Dos reales valía el bacalao cuando doña Yadira era joven. En su casa, como en otras de una barriada incipiente de San Miguelito, lo preparaban a puertas cerradas para evitar que el olor del guiso los delatara y que los vecinos se enteraran de cómo estaban realmente las cosas donde los Timaná.
“Ya sé, ahí están cocinando bacalao”, recuerda Yadira que afirmaban los vecinos, quizás con algo de envidia. Mientras, los envolvían los aromas de alguna receta del pescado con ingredientes modestos pero sazonados a la panameña, recitados por la doña con la pasión de un poema: “sopa, desmenuzado con papas, a la costeña en leche de coco, camarones, trozos al vapor…”.

Doña Yadira Timaná vende frutas, verduras y especias en el puesto número 5 del mercado San Felipe Neri, y se asombra con el precio actual del bacalao: cinco dólares la libra.

Datos mostrados:
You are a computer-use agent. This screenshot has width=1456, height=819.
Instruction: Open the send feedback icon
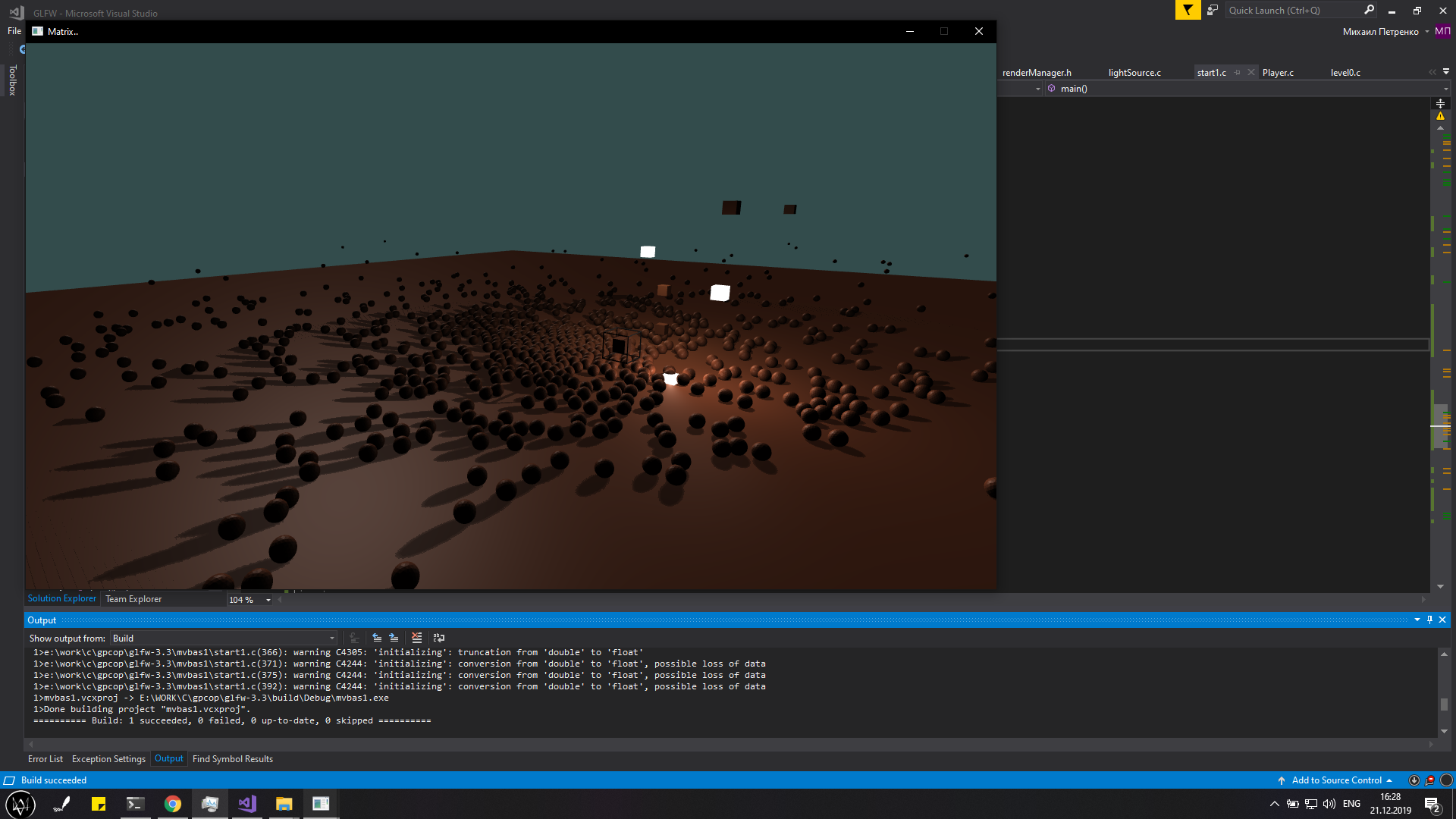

Problemas y tareas:
• A. ¿Qué precio tiene actualmente la libra de bacalao según el texto sobre el bacalao?
• B. Prosigue el texto sobre el bacalao a partir de su última oración.
Los datos forman un material aparte, independiente del texto sobre el bacalao.

Resultados obtenidos:
• A. Cinco dólares la libra.

• B.
Igual suerte corren otros alimentos. Despreciados hasta hace unos años, reciben ahora un trato gourmet y se llevan la medalla de lo fit. El pixbae –o pifá, o chontaduro en otros países como Colombia– que según doña Yadira viene de Costa Rica y ya no de otras partes del istmo como antes, porque una plaga diezmó las cosechas el año pasado.
Y la guayaba, que en temporada deja entapetados los patios del interior, goza en la capital el estatus de una fruta exótica.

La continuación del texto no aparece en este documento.